Rashida Tlaib, a Democrat from Michigan, is requesting that her colleagues sign a letter urging the Justice Department to cease its prosecution of Wikileaks founder Julian Assange, who is suspected of disclosing sensitive documents.
The letter, obtained by The Intercept, is currently being circulated among members, who are being encouraged to sign it, although it has not yet been forwarded to Attorney General Merrick Garland. Reps. Jamaal Bowman of New York, Ilhan Omar of Minnesota, and Cori Bush of Missouri have signed the letter. The office of Rep. Alexandria Ocasio-Cortez, D-N.Y., said she intends to sign the letter.
Tlaib’s letter to her colleagues states, “I realize that many of us have very strong sentiments regarding Mr. Assange, but what we think of him and his activities is actually irrelevant here.” “The manner in which Mr.
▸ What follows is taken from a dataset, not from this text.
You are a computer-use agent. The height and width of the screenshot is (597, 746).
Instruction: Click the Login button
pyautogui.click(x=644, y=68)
Assange is being tried under the infamously undemocratic Espionage Act harms journalistic freedom and the First Amendment in a significant way.”
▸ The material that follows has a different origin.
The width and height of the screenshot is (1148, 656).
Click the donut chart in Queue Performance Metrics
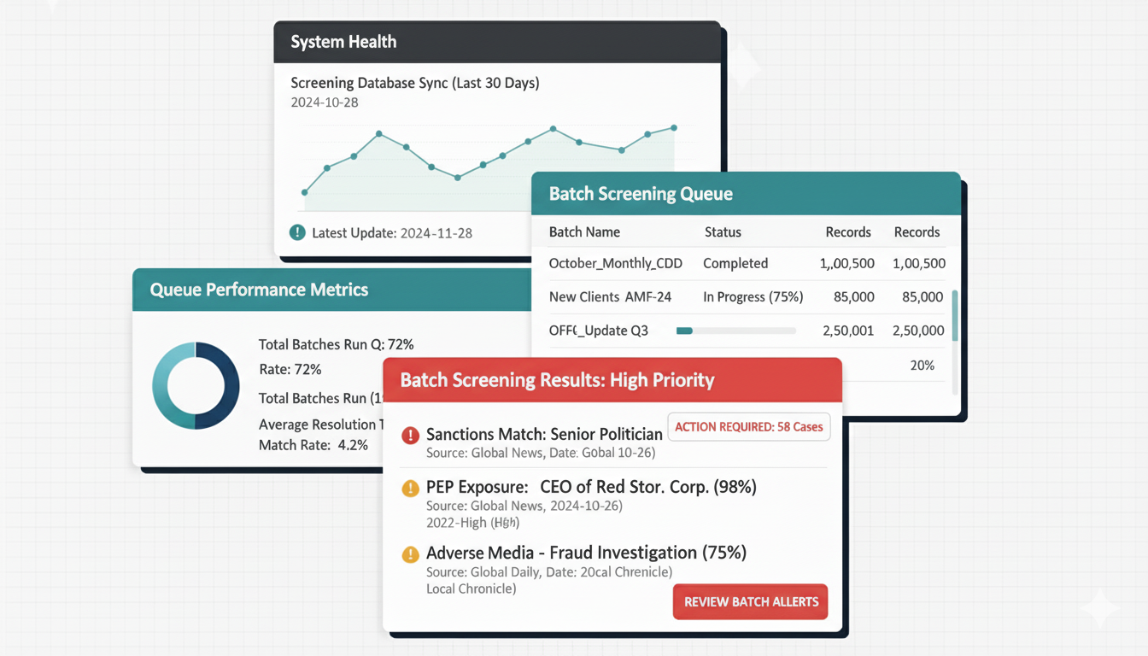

The letter arrived soon before the fourth anniversary of Assange’s arrest on April 11, 2019.
Assange faces a legal battle about his probable extradition to the United States in relation to the publishing of classified documents alleging war crimes done by the U.S. government in Guantánamo Bay, Cuba, Iraq, and Afghanistan. The documents also reveal incidents of torture and rendition by the CIA.
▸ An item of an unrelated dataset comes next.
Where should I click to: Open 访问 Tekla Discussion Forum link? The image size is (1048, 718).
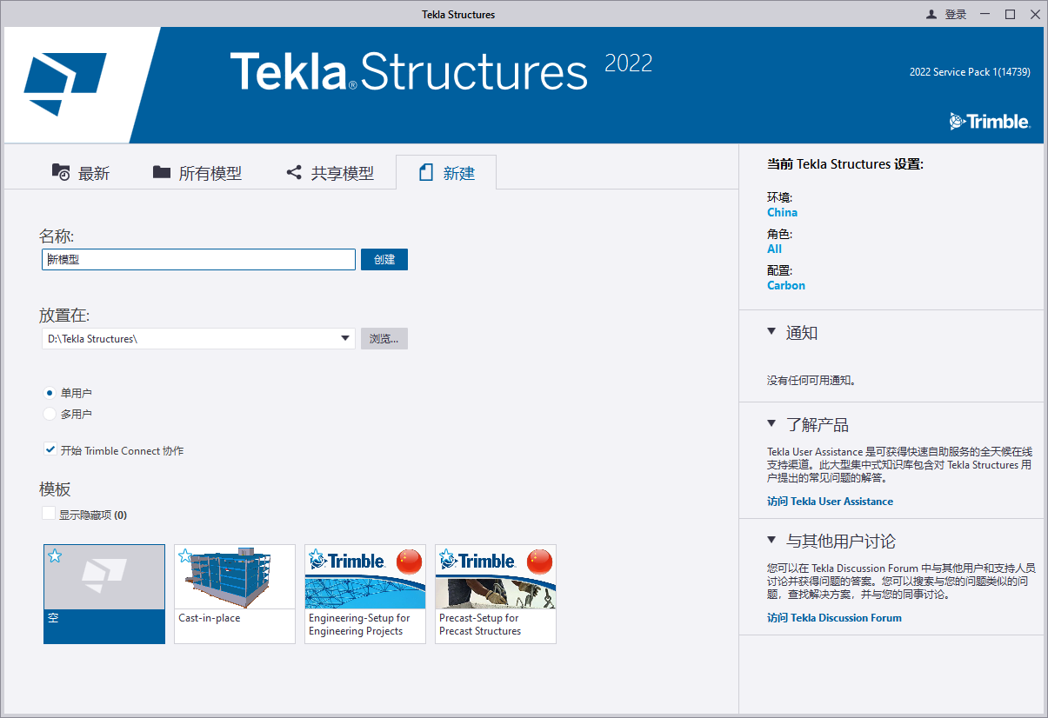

If extradited to the United States, Assange would face 18 accusations of receiving, possessing, and disseminating sensitive information to the public in violation of the espionage act, in addition to a single charge alleging a conspiracy to commit computer intrusion. He might be sentenced to up to 175 years in a maximum security US prison.
Since being expelled from the Ecuadorian Embassy in 2019 for violating jail conditions, the Wikileaks founder has been incarcerated at London’s high-security Belmarsh Prison. He had applied for refuge at the embassy in London in order to avoid extradition to Sweden on charges of raping two women. The sexual assault claims investigations were finally dismissed.
Tlaib’s letter cites the open letter published by the editors and publishers of U.S. and European news sites that collaborated with Assange on the publication of portions from more than 250,000 documents seized in the Cablegate leak.
Tlaib wrote to House members, “The New York Times, The Guardian, El Pais, Le Monde, and Der Spiegel have taken the extraordinary step of publishing a joint statement in opposition to the indictment, warning that it’sets a dangerous precedent and threatens to undermine the First Amendment and press freedom in America.'”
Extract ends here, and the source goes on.